To do -> Where a line below holds the string "agent", copy that line.

Dataset entries ->
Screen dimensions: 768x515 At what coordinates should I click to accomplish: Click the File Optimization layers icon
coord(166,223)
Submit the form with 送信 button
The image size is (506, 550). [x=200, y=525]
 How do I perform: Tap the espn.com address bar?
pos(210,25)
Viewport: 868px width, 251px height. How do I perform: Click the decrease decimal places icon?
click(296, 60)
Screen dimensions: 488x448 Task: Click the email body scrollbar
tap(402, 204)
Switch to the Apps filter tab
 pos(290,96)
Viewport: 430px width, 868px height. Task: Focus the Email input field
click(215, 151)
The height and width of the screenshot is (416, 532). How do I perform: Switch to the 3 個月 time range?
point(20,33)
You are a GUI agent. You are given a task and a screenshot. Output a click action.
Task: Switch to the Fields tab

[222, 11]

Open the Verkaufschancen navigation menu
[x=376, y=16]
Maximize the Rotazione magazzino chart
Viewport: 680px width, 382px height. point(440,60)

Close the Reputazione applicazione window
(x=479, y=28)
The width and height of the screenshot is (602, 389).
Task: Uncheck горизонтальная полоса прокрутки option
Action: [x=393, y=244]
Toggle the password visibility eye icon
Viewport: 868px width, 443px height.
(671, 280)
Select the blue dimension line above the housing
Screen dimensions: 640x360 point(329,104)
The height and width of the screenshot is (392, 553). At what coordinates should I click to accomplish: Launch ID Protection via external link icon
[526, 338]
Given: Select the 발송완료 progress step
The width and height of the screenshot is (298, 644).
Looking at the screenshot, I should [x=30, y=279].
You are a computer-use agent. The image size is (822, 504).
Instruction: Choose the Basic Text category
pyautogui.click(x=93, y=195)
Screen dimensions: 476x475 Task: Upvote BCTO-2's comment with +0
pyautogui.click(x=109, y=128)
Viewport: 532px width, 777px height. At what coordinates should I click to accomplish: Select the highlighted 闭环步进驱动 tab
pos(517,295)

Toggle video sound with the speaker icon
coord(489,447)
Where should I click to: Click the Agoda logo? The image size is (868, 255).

Answer for this exercise ->
You are a GUI agent. You are given a task and a screenshot. Output a click action.
You are a computer-use agent. The image size is (822, 504).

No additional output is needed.